Press Release

APL’s RAVAN CubeSat Will Study Earth Climate Imbalance

Tue, 11/22/2016 - 16:19

A new CubeSat from the Johns Hopkins University Applied Physics Laboratory (APL) in Laurel, Maryland, will demonstrate new technology to measure Earth’s radiation imbalance and better predict future climate change.

The Radiometer Assessment using Vertically Aligned Nanotubes (RAVAN) CubeSat, roughly the size of a loaf of bread, was one of seven CubeSats aboard the United Launch Alliance Atlas 5 rocket launched Nov. 11 from Vandenberg Air Force Base in California. The RAVAN team has been testing and configuring CubeSat operations since launch, and anticipates initiating science operations soon.

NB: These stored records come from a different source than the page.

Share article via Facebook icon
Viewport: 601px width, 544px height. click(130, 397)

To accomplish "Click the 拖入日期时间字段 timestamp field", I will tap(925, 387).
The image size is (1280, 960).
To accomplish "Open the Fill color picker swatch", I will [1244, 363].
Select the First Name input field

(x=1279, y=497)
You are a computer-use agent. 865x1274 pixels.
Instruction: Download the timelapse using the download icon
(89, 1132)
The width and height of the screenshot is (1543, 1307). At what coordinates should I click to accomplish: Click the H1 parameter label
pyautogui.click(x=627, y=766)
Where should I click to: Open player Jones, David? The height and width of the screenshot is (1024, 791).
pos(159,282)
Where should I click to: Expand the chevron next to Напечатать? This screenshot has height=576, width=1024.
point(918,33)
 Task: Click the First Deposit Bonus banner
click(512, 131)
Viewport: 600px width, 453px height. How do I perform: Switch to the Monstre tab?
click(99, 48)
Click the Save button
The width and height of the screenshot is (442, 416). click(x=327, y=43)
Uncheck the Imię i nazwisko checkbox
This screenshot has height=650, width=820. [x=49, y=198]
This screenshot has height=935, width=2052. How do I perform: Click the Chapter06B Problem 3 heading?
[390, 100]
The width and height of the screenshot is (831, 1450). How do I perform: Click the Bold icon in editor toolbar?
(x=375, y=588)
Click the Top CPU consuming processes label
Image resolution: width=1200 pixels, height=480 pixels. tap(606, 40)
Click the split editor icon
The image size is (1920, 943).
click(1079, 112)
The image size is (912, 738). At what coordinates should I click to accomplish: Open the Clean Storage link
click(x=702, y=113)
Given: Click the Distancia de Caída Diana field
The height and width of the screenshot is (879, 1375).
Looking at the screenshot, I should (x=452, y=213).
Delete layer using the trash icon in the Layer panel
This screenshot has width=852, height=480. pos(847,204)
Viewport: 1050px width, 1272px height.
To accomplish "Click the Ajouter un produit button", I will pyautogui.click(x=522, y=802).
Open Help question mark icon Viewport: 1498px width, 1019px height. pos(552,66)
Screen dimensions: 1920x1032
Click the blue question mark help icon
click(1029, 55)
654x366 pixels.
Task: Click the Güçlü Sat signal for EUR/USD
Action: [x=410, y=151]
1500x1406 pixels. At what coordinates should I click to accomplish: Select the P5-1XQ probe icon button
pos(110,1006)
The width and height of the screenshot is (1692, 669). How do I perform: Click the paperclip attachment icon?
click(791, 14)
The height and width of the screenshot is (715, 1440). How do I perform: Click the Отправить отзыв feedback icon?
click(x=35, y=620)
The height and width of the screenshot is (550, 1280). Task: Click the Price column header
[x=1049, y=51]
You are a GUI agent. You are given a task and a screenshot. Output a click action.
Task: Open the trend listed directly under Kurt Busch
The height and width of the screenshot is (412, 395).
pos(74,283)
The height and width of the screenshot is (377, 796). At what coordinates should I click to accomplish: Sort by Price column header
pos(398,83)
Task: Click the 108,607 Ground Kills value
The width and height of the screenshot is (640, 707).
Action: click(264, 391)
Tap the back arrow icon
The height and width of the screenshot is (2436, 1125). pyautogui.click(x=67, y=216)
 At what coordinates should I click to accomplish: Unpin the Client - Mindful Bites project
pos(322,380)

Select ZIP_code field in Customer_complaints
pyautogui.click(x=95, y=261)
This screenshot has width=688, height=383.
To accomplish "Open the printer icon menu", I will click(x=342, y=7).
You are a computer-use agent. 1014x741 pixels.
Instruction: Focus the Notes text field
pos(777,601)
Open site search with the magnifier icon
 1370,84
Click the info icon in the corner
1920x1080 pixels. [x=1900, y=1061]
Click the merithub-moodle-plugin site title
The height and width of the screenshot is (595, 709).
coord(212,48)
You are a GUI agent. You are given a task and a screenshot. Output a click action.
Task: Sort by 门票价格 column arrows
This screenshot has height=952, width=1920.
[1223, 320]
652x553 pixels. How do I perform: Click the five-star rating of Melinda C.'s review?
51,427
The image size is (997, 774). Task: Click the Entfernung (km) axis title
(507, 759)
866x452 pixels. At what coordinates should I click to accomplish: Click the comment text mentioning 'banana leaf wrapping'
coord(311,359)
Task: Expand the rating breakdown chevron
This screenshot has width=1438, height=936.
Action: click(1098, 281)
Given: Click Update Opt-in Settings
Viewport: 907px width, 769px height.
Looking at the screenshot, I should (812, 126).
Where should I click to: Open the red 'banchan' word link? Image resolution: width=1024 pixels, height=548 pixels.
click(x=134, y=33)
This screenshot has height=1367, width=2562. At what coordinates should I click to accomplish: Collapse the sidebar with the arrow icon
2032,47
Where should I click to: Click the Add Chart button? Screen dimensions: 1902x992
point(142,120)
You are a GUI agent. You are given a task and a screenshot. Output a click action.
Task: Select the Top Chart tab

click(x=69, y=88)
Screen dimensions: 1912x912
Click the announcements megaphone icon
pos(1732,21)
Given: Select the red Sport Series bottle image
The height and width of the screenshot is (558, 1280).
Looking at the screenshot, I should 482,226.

RAVAN will demonstrate that accurate and critically needed Earth climate measurements can be made with a small instrument, thanks in part to new carbon nanotube technology that absorbs light extremely efficiently.

The RAVAN team will study Earth’s radiation imbalance (ERI), which is the difference between the amount of energy from the sun that reaches the Earth and that is reflected or radiated back into space. While thought to be less than one percent, the imbalance is known to be essential for understanding and predicting changes in the planet’s climate. RAVAN is funded by NASA’s Earth Science Technology Office, located at NASA’s Goddard Space Flight Center in Greenbelt, Maryland.

“RAVAN is the product of a close-knit collaboration between partners,” said RAVAN Principal Investigator Bill Swartz of APL “and the team is ready to begin testing the new technology on orbit. This pathfinder demonstration mission will show how we can make low-cost yet precise measurements of ERI from space, which would enable a huge leap in our ability to predict climate behavior.”

RAVAN uses a small, accurate radiometer, developed at L-1 Standards and Technology, to measure the strength of Earth’s outgoing radiation across the entire spectrum of energy, from the ultraviolet to the far infrared. That spectrum will be observed by a “forest” of carbon nanotubes, grown at APL, that serve as the radiometer’s light absorber. These nanotubes are such a deep black that they will gather virtually all the light reflected and emitted from Earth.

The launch of this single RAVAN CubeSat represents the first step toward a notional constellation that would provide global coverage of Earth’s total outgoing radiation throughout the day and night.